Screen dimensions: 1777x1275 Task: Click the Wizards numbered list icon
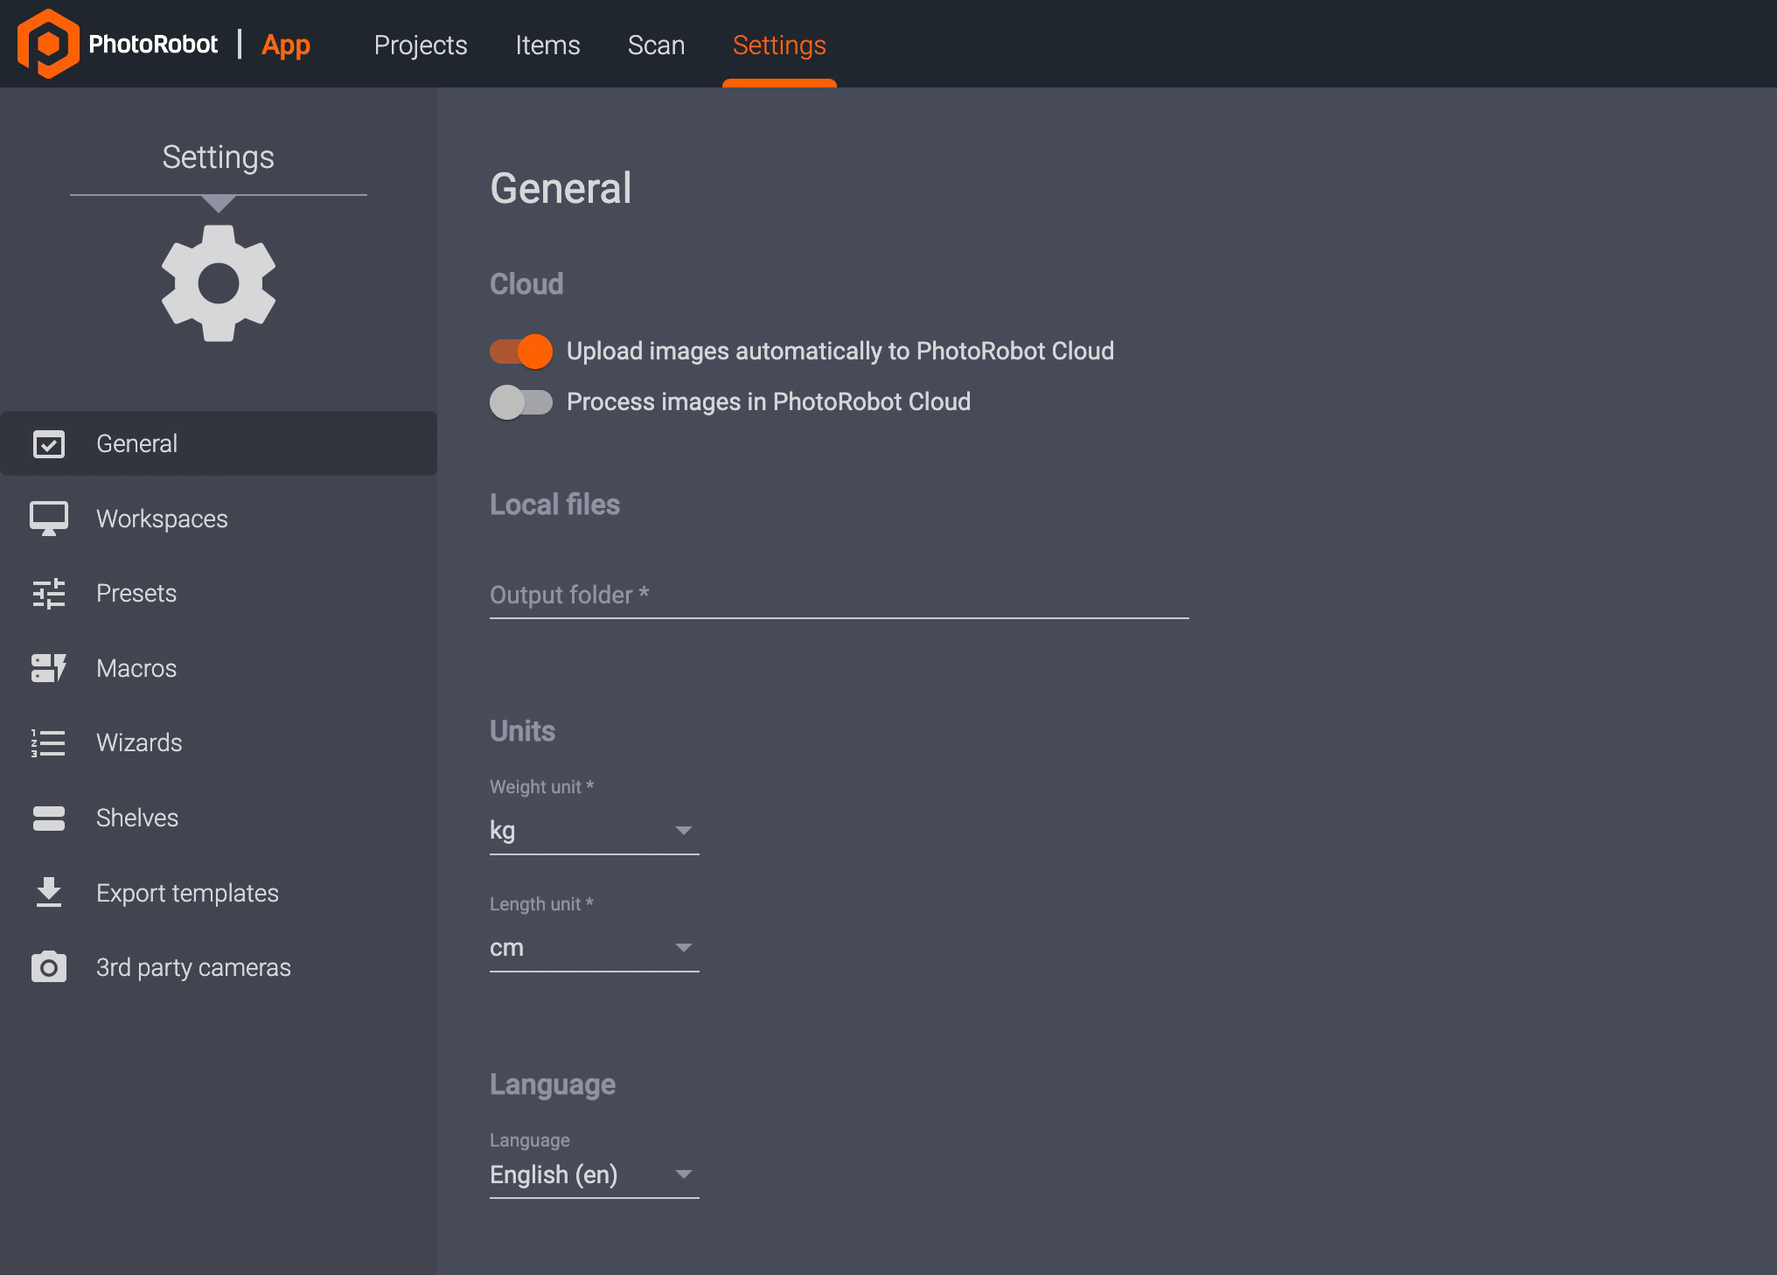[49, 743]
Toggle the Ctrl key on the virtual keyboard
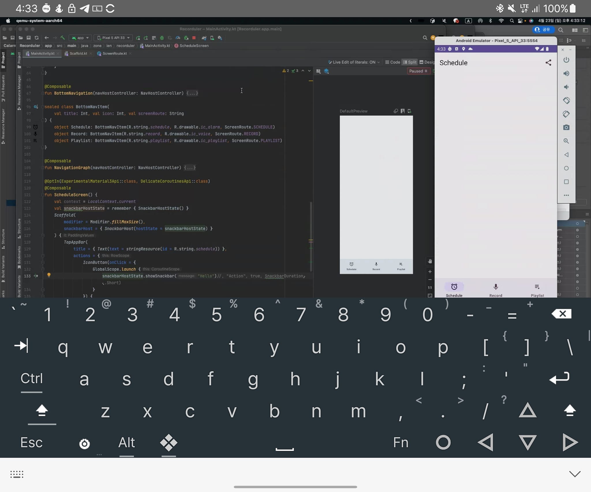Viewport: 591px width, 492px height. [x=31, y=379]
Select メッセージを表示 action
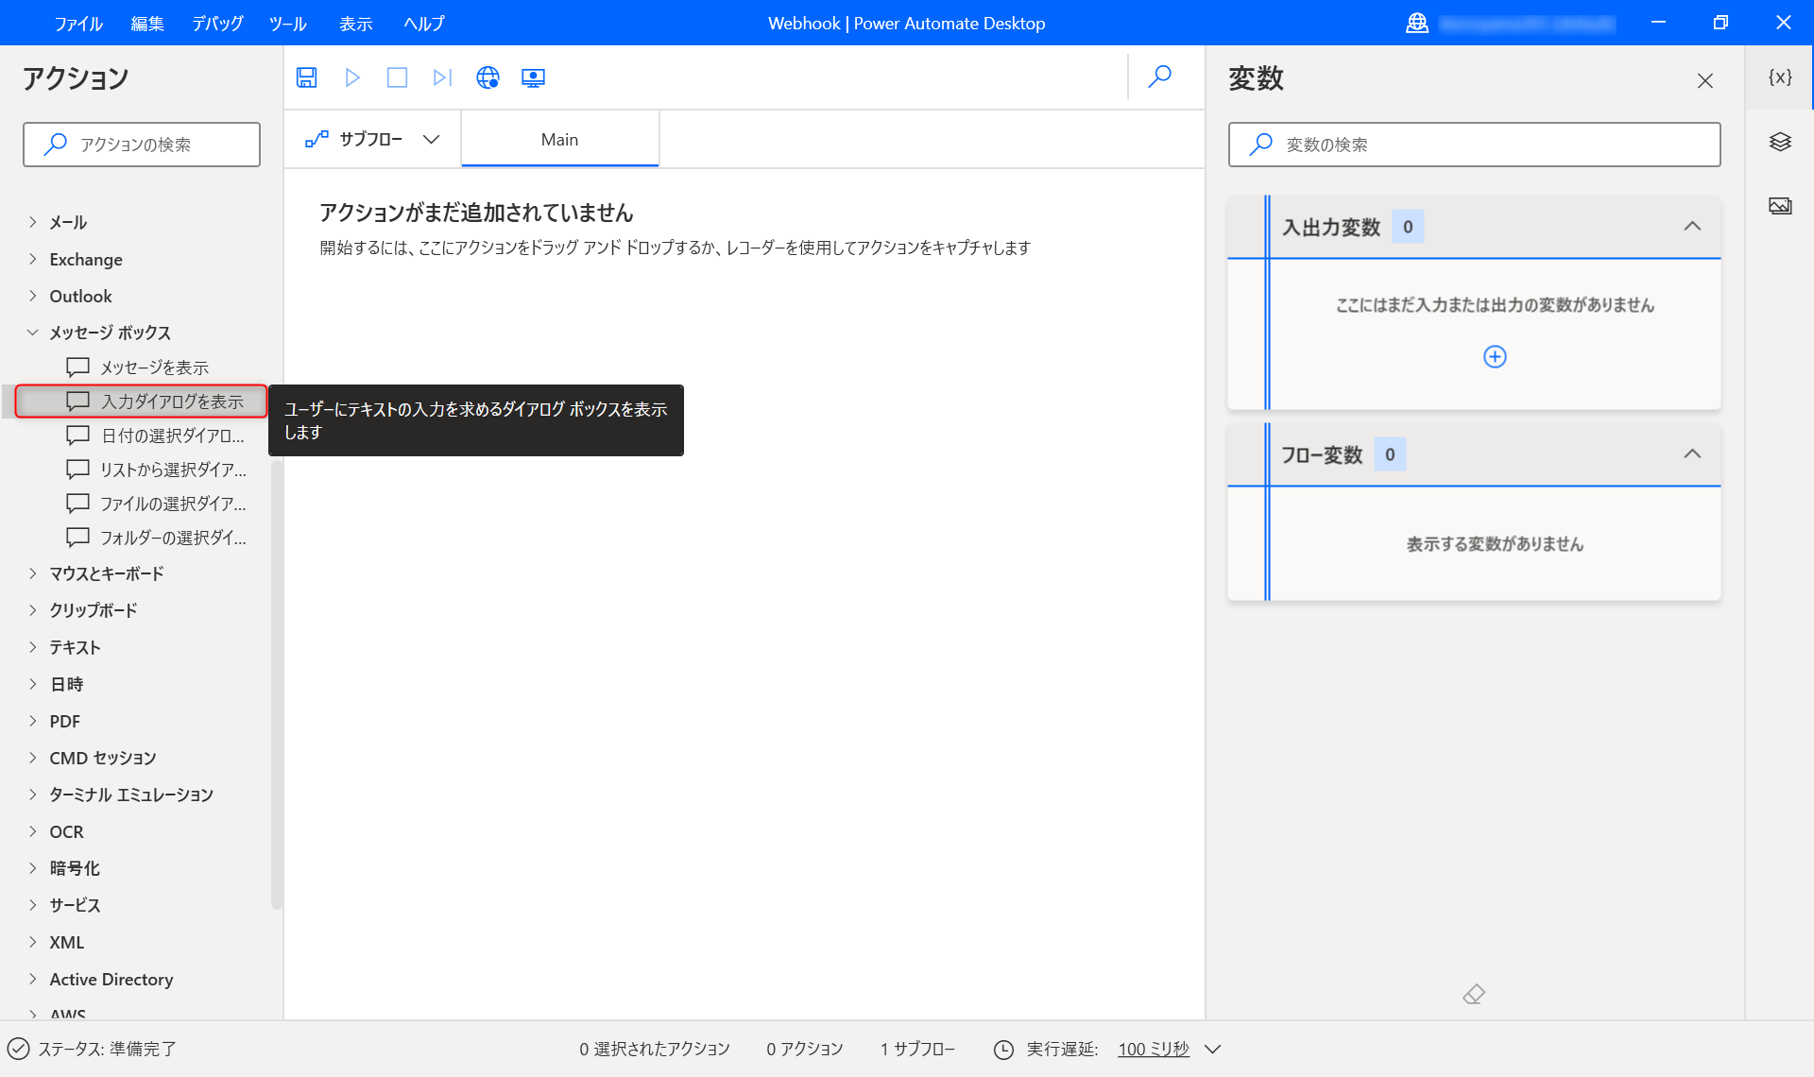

...

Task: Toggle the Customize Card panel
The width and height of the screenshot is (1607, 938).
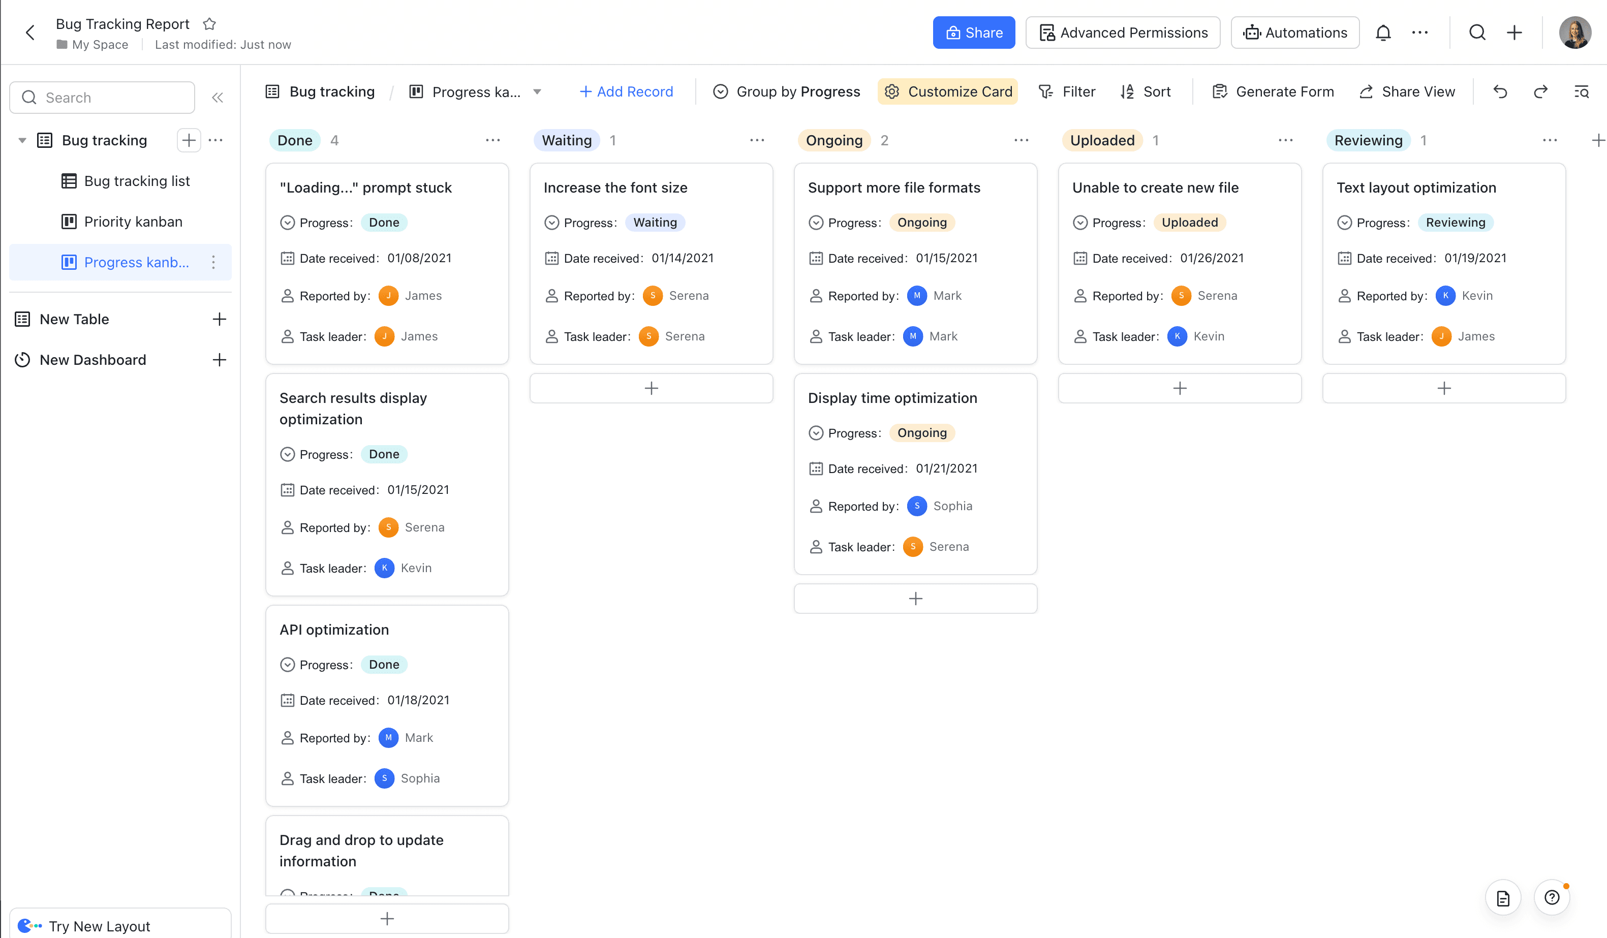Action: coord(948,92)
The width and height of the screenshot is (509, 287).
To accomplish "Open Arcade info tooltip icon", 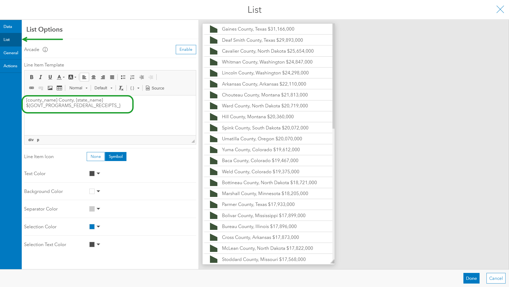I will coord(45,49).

==

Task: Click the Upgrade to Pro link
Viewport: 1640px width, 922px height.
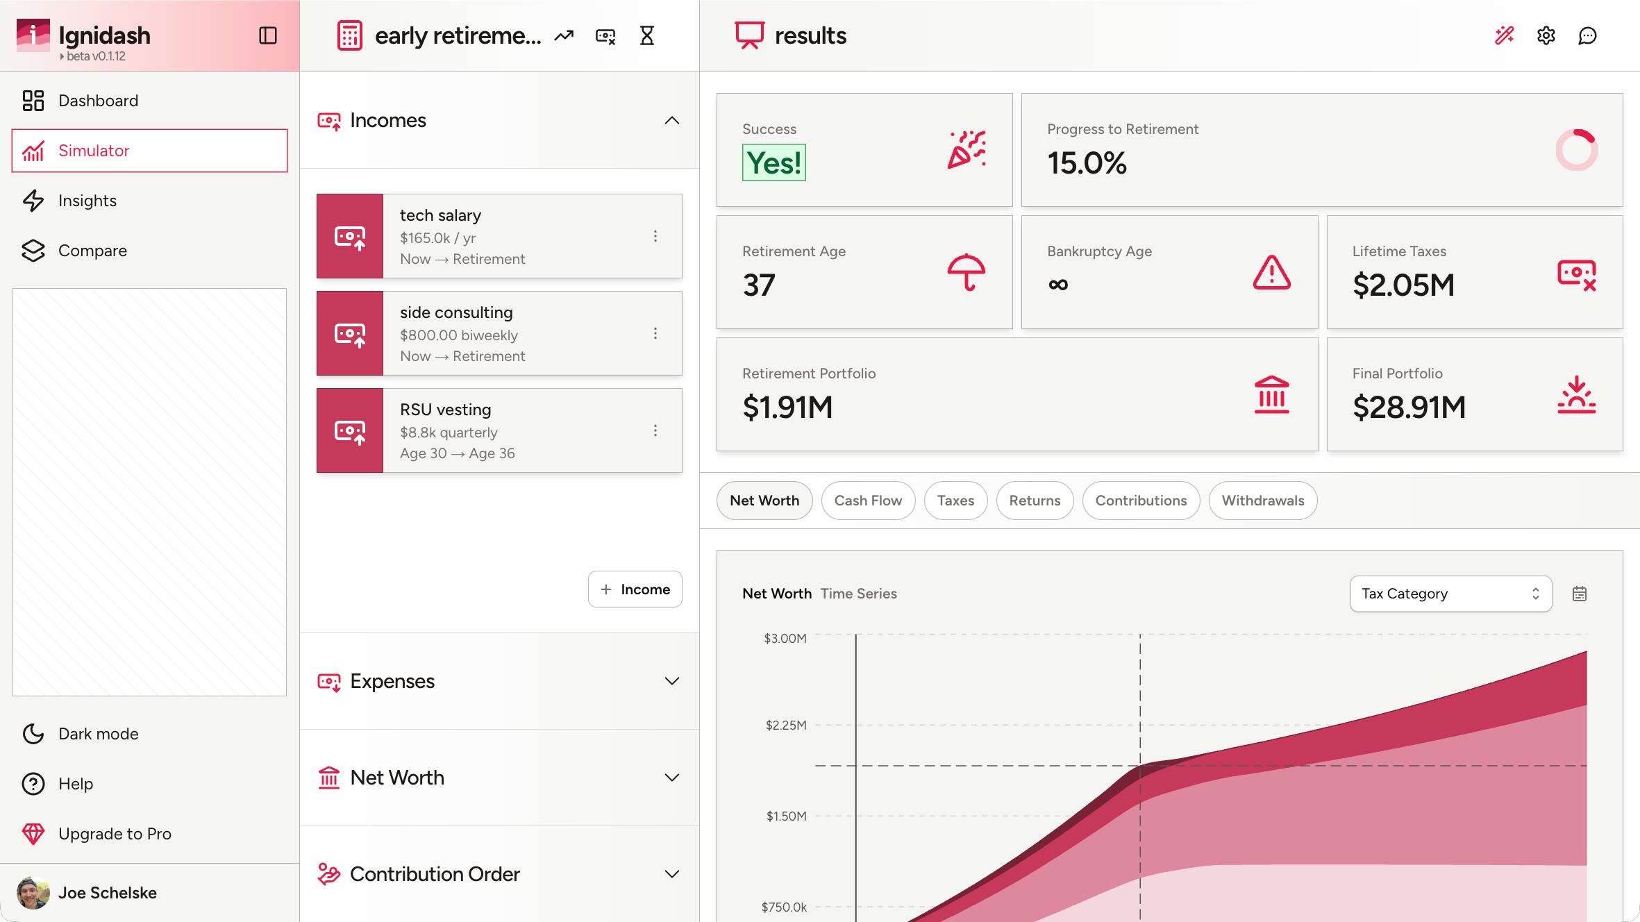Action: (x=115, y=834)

▸ **WHAT YOU NEED TO DO**: Quote the data above exactly from the line with "Screen dimensions: 1777x1275" to the line with "Select メッセージを表示 action", both ends counted, and nothing else. Pictures don't go in.

▸ **ANSWER BELOW**:
Screen dimensions: 1777x1275 Task: Click the Wizards numbered list icon
[49, 743]
Toggle the Ctrl key on the virtual keyboard
Viewport: 591px width, 492px height. [x=31, y=379]
Select メッセージを表示 action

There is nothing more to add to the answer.